Steve Silberman (my favorite Wired Magazine investigative reporter) has a fascinating and disturbing feature out in this month’s issue about lie-detection using functional MRI (fMRI) devices that detect physiological changes in the brain brought on by prevarication.
The story is fascinating in that the science of lie-detection with fMRI is part of a wave of new technologies arising on the back of fMRI’s ability to observe brains at work in a wide variety of tasks, deepening our understanding of what’s going on in our own hands.
But it’s disturbing in the callous attitude of the companies that are commercializing the technologies to civil liberties — one of them gives a backhanded endorsement to Guantanamo Bay detentions (“If these detainees have information we haven’t been able to extract that could prevent another 9/11, I think most Americans would agree that we should be doing whatever it takes to extract it”).
Likewise disturbing is the casual interpretation of the Constitution offered by the Center for Democracy in Technology (an organization known for offering “compromise positions” on civil liberties issues) who propose that you grant “consent” to invasions of your privacy when you are coerced into doing so by the threat of police harassment if you decline.
Present-day lie-detection via polygraph is pure junk science, an abusive technology badly in need of replacement. fMRI might offer a superior mechanism for uncovering the truth, but the social harm that could arise from being compelled to testify against yourself, from being compelled to submit your mental state to coercive oversight are truly frightening.

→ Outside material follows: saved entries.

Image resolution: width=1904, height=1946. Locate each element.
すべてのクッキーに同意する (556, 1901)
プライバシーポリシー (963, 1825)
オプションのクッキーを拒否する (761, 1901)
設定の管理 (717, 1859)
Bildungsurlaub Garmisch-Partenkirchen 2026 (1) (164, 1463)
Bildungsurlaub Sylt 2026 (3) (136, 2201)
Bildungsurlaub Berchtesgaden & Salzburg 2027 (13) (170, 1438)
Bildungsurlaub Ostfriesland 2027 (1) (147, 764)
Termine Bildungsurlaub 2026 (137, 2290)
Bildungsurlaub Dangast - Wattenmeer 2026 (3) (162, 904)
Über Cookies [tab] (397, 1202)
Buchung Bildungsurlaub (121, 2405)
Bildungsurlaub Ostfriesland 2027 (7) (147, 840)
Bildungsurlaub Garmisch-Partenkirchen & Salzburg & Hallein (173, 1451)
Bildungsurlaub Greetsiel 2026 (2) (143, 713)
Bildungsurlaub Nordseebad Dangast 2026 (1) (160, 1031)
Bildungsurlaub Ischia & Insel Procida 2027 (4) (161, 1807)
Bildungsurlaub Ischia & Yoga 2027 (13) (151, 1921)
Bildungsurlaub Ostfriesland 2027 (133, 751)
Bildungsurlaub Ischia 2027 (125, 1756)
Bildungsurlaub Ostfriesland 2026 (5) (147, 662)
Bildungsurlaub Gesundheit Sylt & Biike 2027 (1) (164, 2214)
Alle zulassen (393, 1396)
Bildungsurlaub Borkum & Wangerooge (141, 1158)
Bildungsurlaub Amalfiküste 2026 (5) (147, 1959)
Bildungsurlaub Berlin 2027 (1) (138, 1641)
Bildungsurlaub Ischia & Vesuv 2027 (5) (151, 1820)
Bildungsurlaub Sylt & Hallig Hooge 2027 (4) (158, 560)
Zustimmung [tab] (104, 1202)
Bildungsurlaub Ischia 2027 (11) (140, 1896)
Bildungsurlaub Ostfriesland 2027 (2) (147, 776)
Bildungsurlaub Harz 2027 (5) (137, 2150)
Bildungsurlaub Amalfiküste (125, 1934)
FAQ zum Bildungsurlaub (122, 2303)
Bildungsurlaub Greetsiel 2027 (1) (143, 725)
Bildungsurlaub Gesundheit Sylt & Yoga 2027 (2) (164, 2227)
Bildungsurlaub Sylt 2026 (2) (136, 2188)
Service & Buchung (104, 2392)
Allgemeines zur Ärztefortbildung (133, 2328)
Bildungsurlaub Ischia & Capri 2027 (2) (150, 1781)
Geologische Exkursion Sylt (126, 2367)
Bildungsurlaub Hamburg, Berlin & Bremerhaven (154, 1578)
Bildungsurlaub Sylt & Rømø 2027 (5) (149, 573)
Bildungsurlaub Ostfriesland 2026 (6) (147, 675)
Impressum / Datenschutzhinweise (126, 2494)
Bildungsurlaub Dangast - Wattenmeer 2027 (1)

After taking a job at the University of Pennsylvania School of Medicine later that year, he mapped the brains of undergraduates who had been instructed to lie about whether a playing card displayed on a computer screen was the same one they’d been given in an envelope along with $20. The volunteers – who responded by pressing a button on a handheld device so they wouldn’t have to speak – were told that if they “fooled” the computer, they could keep the money. Langleben concluded in 2002 in a journal called NeuroImage that there is “a neurophysiological difference between deception and truth” that can be detected with fMRI…
The introduction of fMRI evidence at trial may have to be vetted against legal precedents designed to prevent what’s called invading the province of the jury, says Carter Snead, former general counsel for the President’s Council on Bioethics. In 1973, a federal appeals court ruled that “the jury is the lie detector” and that scientific evidence and expert testimony can be introduced only to help the jury reach a more informed judgment, not to be the final arbiter of truth. “The criminal justice system is not designed simply to ensure accurate truth finding,” Snead says. “The human dimension of being subjected to the assessment of your peers has profound social and civic significance. If you supplant that with a biological metric, you’re losing something extraordinarily important, even if you gain an incremental value in accuracy.”